Photo by Soobum Im - USA TODAY Sports

It’s always neat when a player who essentially didn’t change throughout his twenties suddenly develops after his 30th birthday, particularly in an area that’s long been viewed as a noticeable flaw. Danny Green has been a terrific spot-up threat for the past five years. (During San Antonio’s back-to-back Finals runs in 2013 and 2014, he went 103-for-215 from behind the three-point line. That’s 48 percent!)

Always a menace running wild in transition, curling off a screen, or simply functioning as the exclamation point on San Antonio’s signature hammer set, Green was useless against defenders who closed out hard and forced him to put the ball on the floor. It lowered his impact in the playoffs, when all of a sudden the Spurs didn’t have enough players who could drive a gap, force defensive rotations, and spark the ball movement that makes them so difficult to contain.

But this year Green has displayed as much confidence in his first step as he does in his outside shot. He’s not afraid to bumrush the paint, and his drives per game are up compared to recent years (along with his field goal percentage, whenever he actually attempts a shot in those situations).

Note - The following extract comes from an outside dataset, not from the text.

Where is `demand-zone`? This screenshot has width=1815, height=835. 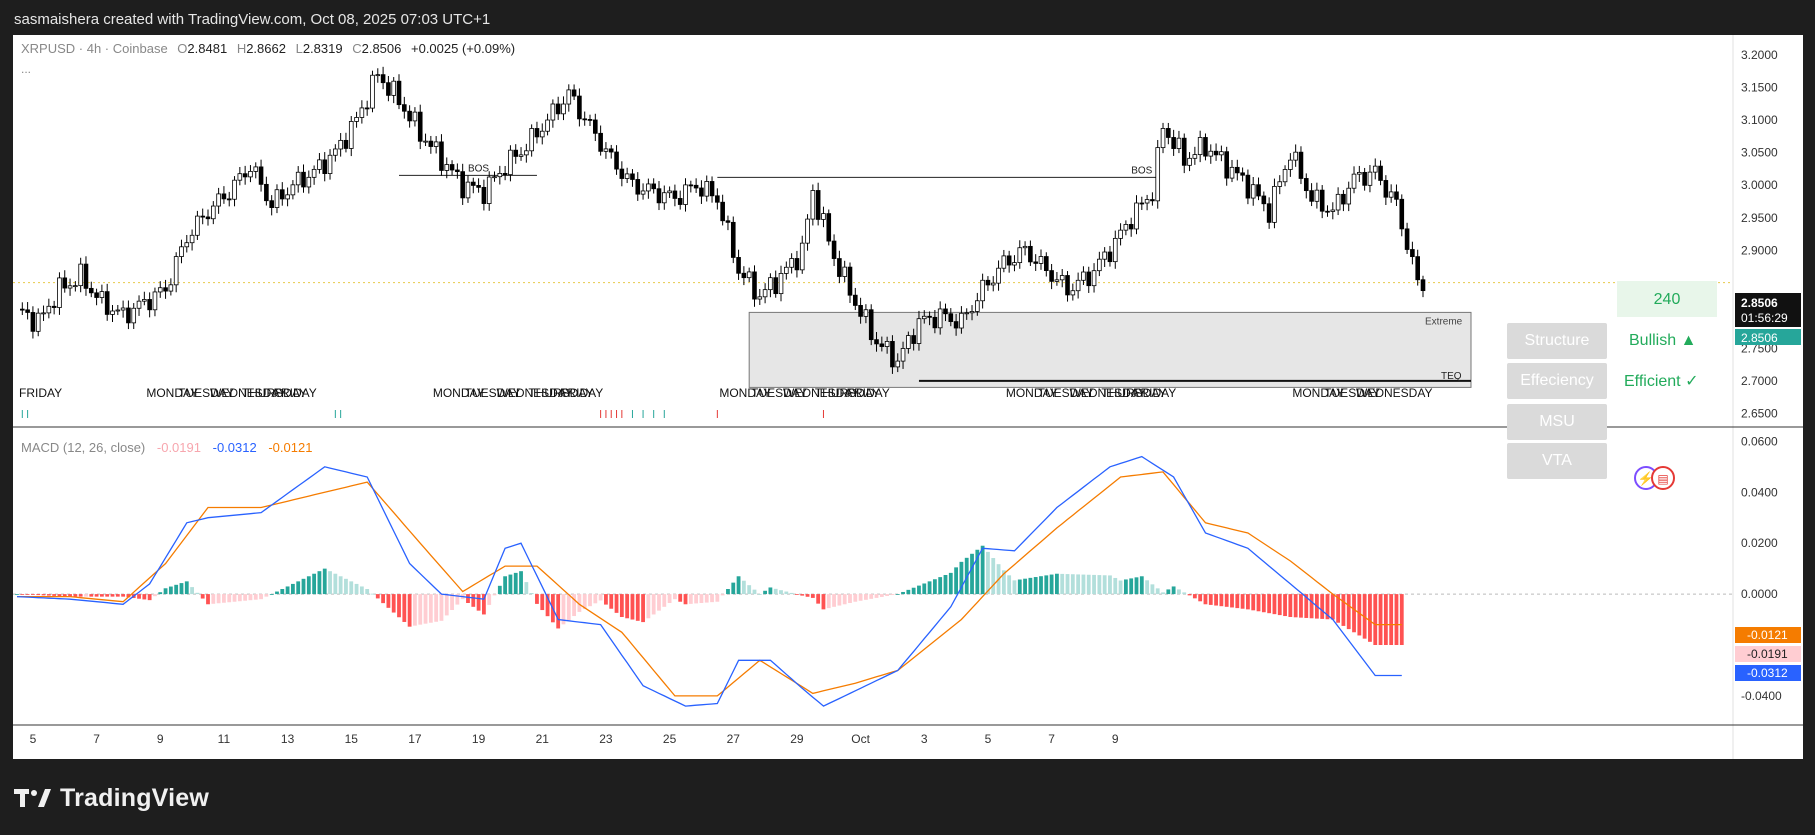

Some of that’s due to the fact that Kawhi Leonard has been out, Tony Parker missed the season’s first six weeks, and Manu Ginobili is 40.

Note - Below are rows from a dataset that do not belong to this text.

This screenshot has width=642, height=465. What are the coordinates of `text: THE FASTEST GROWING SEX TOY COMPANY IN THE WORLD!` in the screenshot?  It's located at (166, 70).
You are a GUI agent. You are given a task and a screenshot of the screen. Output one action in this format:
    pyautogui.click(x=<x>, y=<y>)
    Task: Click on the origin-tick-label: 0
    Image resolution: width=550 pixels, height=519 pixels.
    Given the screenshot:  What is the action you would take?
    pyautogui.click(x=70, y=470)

But the percentage of Green’s shots attempted at the rim is still up a startling ten percent compared to last year. He’s finishing athletic reverse layups and skying floaters with both hands against real shot blockers. His ball-handling still isn’t great, but it’s better, and good enough to get his shoulders by defenders who’re primarily concerned with his quick release.

Green can opt out of his contract and become a free agent this summer. If he does, teams should know they’re getting more than the one-dimensional shooter who came through on the sport’s biggest stage earlier this decade.

11. Clint Capela’s Improved Hand-Eye Coordination

Assuming throughout the playoffs that James Harden, Eric Gordon, and Chris Paul are their typical awesome selves, while P.J. Tucker and Luc Richard Mbah a Moute hit open shots and provide some friskiness on the defensive end, the one player who can lift this the Houston Rockets from “historically good also-ran” to “shocking Finals participant” is Clint Capela.

He’s been pigeonholed as a dunks-only factory worker since he entered the league, but the 23-year-old league leader in field goal percentage has exhibited a little more nuance in his offensive game this season, primarily because his hand-eye coordination looks far more polished than it used to be.

Without having to process his movement, Capela is finishing with both hands, catching passes in traffic he used to flub out of bounds, and the Rockets have more confidence feeding him on long throw-aheads whenever he leaks out in transition; he’s actually allowed to put the ball on the floor this year!

In 2016 and 2017, over 80 percent of Capela’s shots came without a dribble. This season, that number is down to 69.9 percent. He’s prone to occasionally make an awkward foray into the paint and still doesn’t have much of a post game, but the more he can/is willing to do within the confines of his own limitations, the more dangerous Houston’s offense will be.